#### What needs to be done:
Your answer must be the exact lines from the one with "Zile Escort (90, 2211)" to the end of the data, both included, with no pictures.

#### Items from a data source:

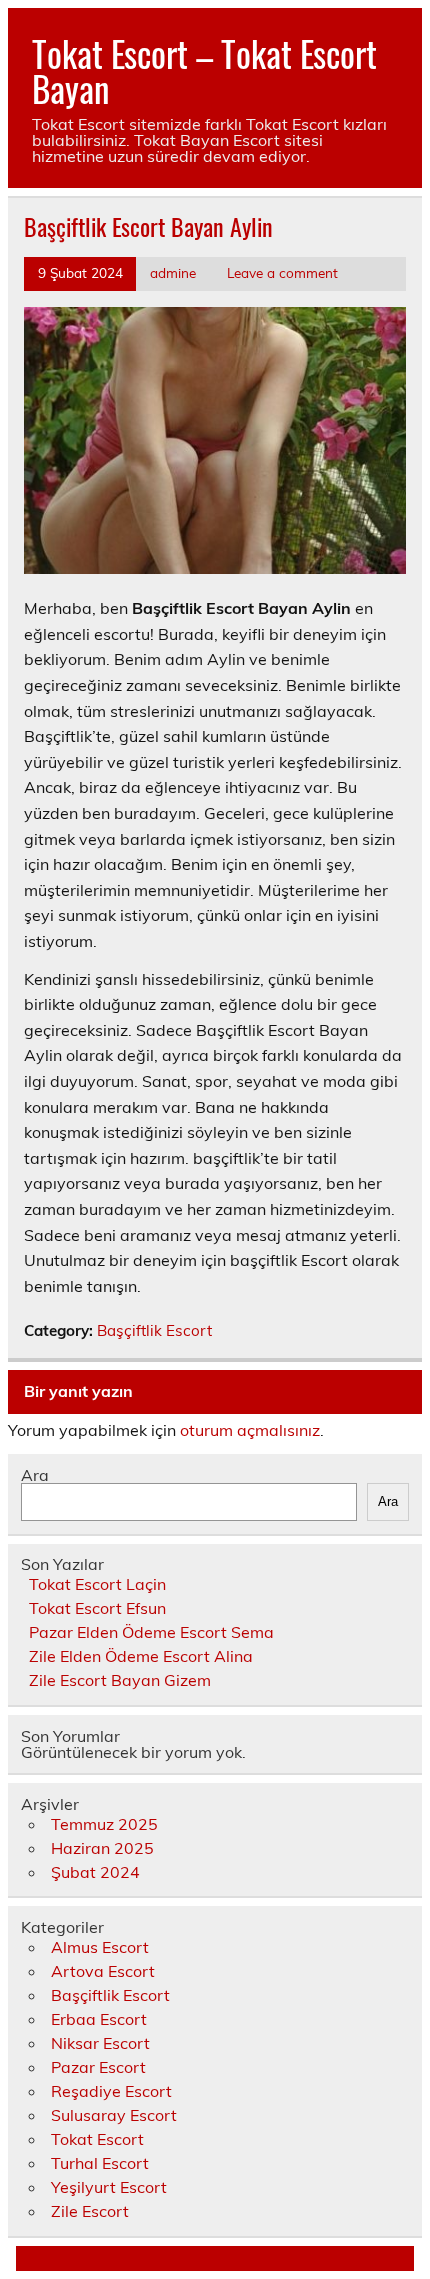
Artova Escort (103, 1971)
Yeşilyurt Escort (109, 2187)
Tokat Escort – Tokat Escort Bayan (204, 70)
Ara (35, 1475)
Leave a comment (282, 272)
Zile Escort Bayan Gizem (120, 1680)
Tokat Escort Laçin (97, 1584)
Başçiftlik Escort (154, 1330)
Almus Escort (100, 1947)
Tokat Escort (97, 2139)
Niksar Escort (100, 2043)
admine (173, 272)
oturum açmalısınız (250, 1430)
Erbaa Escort (99, 2019)
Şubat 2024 (95, 1872)
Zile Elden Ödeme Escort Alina (141, 1656)
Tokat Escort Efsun (97, 1608)
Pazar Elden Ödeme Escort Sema (151, 1632)
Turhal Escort (100, 2163)
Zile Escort (90, 2211)
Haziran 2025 (102, 1848)
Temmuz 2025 (104, 1824)
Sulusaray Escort (114, 2115)
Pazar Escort (98, 2067)
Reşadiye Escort (111, 2091)
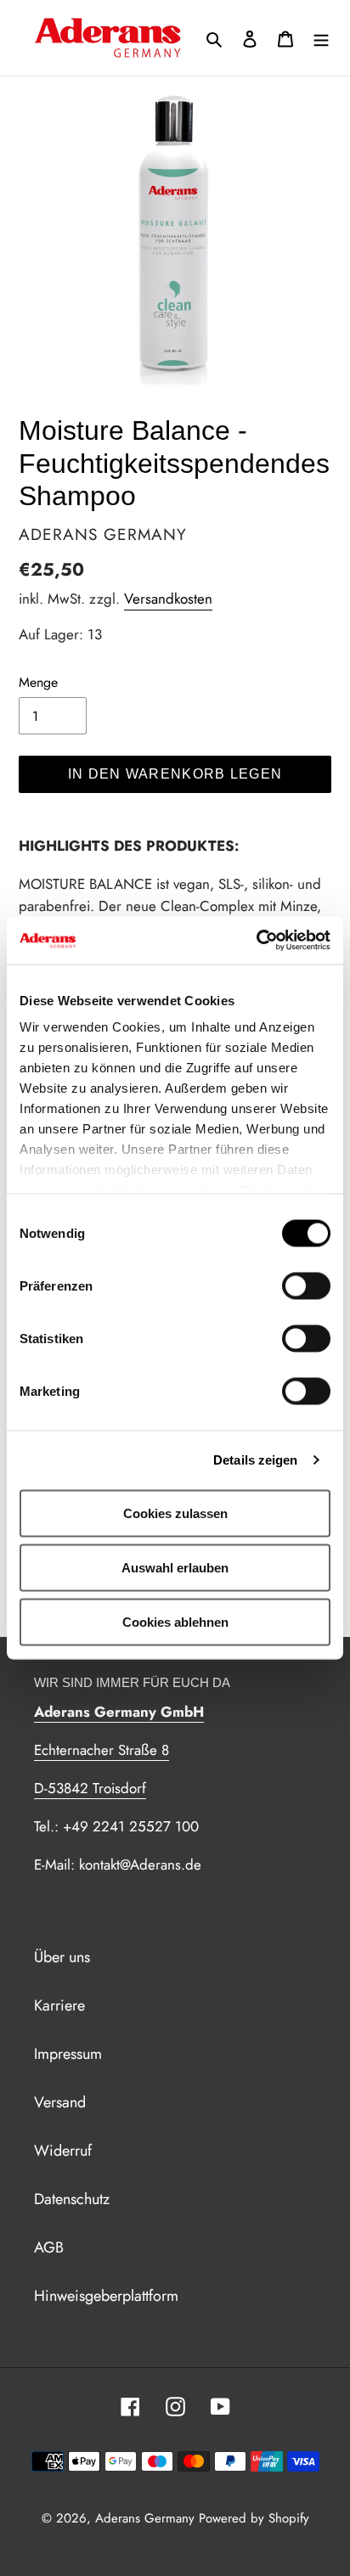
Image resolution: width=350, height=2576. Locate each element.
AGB (49, 2247)
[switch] (306, 1285)
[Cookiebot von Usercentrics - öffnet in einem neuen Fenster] (256, 941)
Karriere (59, 2005)
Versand (60, 2102)
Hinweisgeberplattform (106, 2296)
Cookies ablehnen (175, 1621)
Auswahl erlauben (175, 1567)
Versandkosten (168, 598)
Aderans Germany (145, 2518)
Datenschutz (72, 2199)
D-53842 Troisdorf (90, 1788)
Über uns (62, 1957)
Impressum (68, 2054)
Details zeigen (255, 1460)
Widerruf (63, 2151)
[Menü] (321, 38)
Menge (38, 682)
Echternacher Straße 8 (101, 1750)
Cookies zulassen (175, 1512)
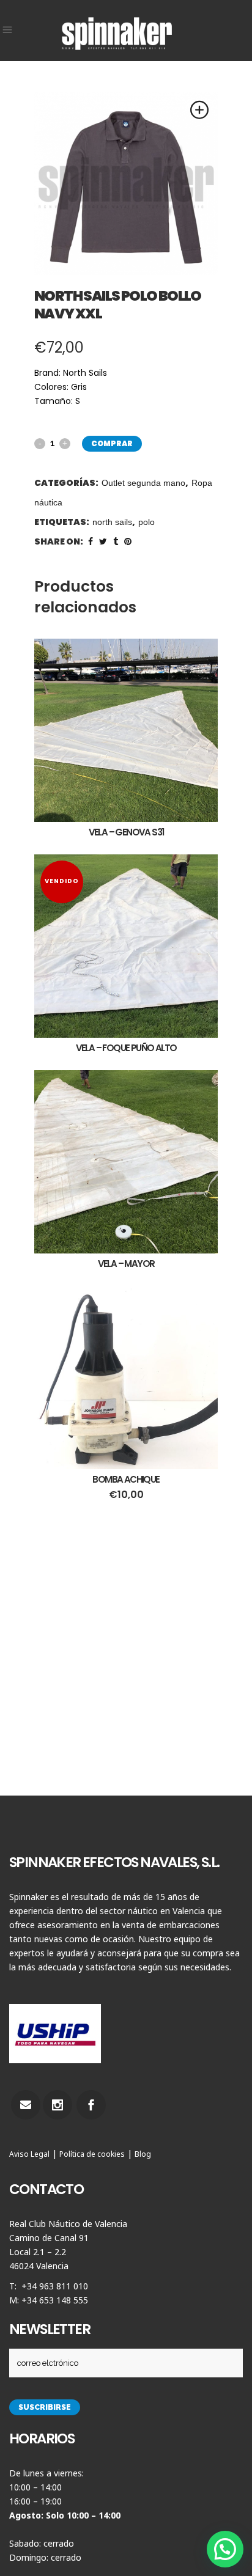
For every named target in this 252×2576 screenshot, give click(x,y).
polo (146, 522)
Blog (143, 2154)
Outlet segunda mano (143, 483)
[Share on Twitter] (103, 541)
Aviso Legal (29, 2154)
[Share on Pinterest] (128, 541)
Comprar (112, 443)
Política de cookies (92, 2154)
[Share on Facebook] (90, 541)
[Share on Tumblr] (115, 541)
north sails (112, 522)
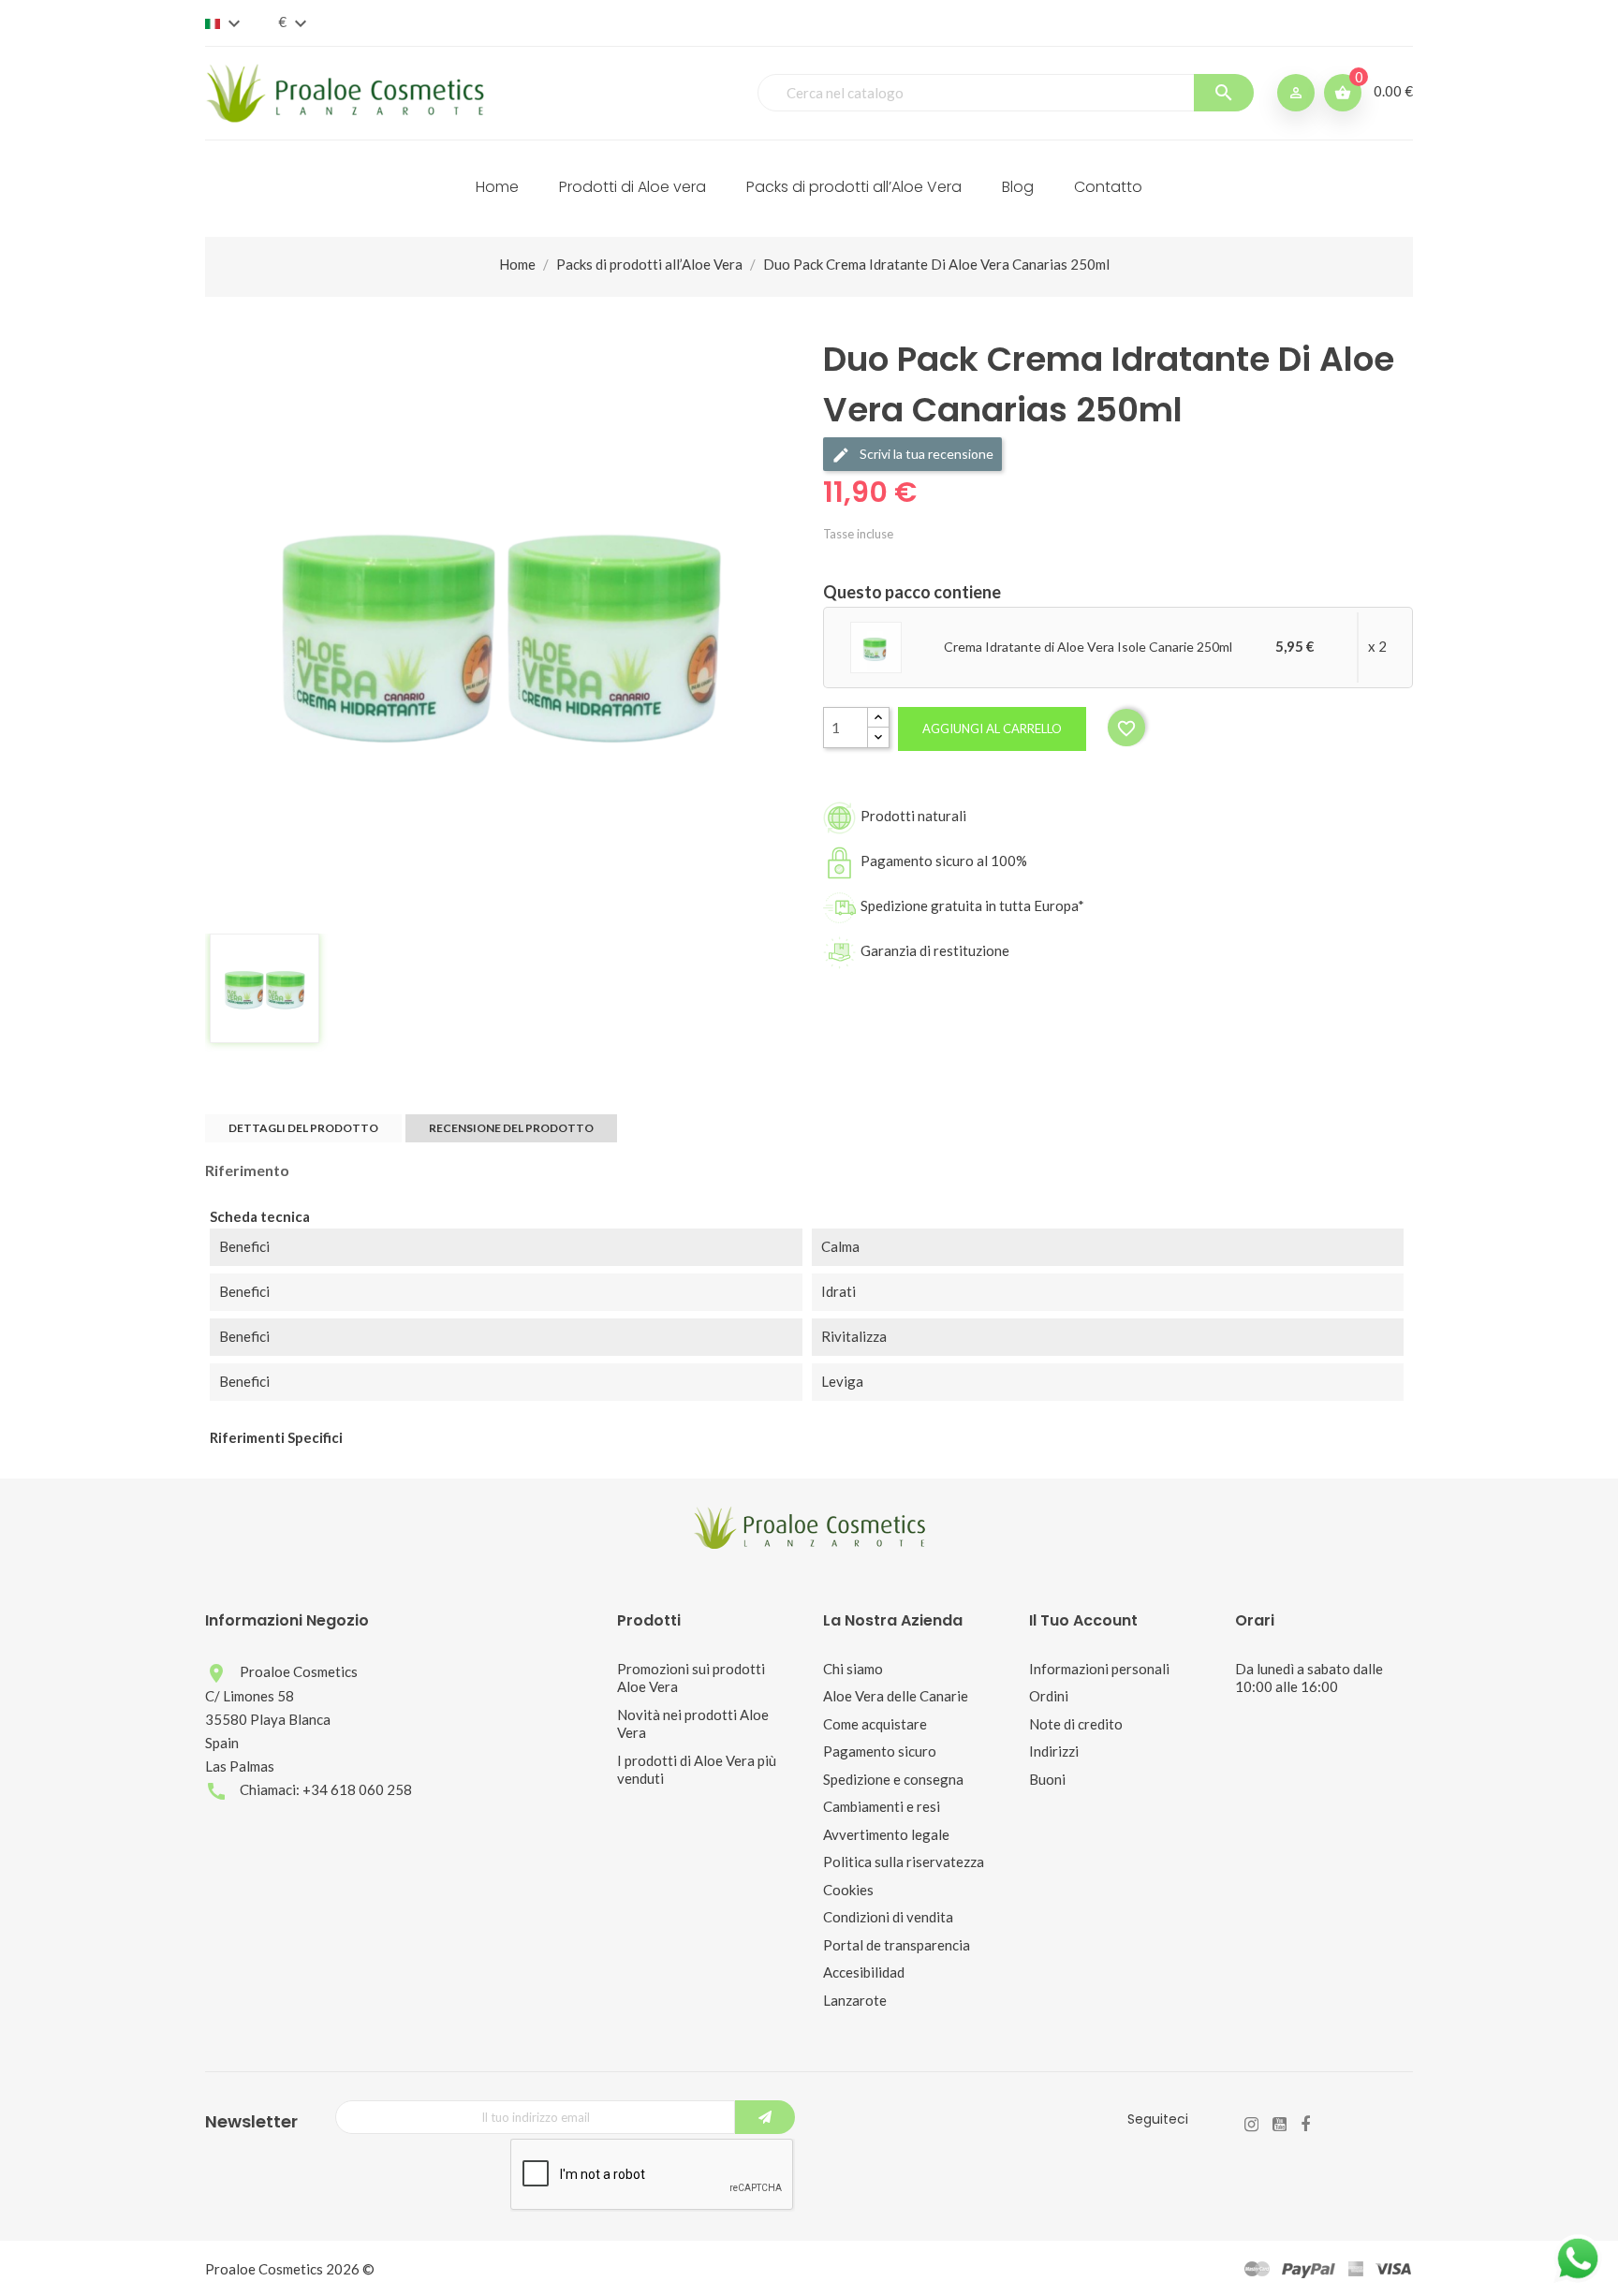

#### The answer:
Zile Escort (90, 2211)
Haziran 2025 (102, 1848)
Temmuz 2025 (104, 1824)
Sulusaray Escort (114, 2115)
Pazar Escort (98, 2067)
Reşadiye Escort (111, 2091)
Image resolution: width=350, height=2576. Locate each element.
AGB (49, 2247)
[switch] (306, 1285)
[Cookiebot von Usercentrics - öffnet in einem neuen Fenster] (256, 941)
Karriere (59, 2005)
Versand (60, 2102)
Hinweisgeberplattform (106, 2296)
Cookies ablehnen (175, 1621)
Auswahl erlauben (175, 1567)
Versandkosten (168, 598)
Aderans Germany (145, 2518)
Datenschutz (72, 2199)
D-53842 Troisdorf (90, 1788)
Über uns (62, 1957)
Impressum (68, 2054)
Details zeigen (255, 1460)
Widerruf (63, 2151)
[Menü] (321, 38)
Menge (38, 682)
Echternacher Straße 8 (101, 1750)
Cookies zulassen (175, 1512)
For every named target in this 252×2576 screenshot, give click(x,y).
polo (146, 522)
Blog (143, 2154)
Outlet segunda mano (143, 483)
[Share on Twitter] (103, 541)
Aviso Legal (29, 2154)
[Share on Pinterest] (128, 541)
Comprar (112, 443)
Política de cookies (92, 2154)
[Share on Facebook] (90, 541)
[Share on Tumblr] (115, 541)
north sails (112, 522)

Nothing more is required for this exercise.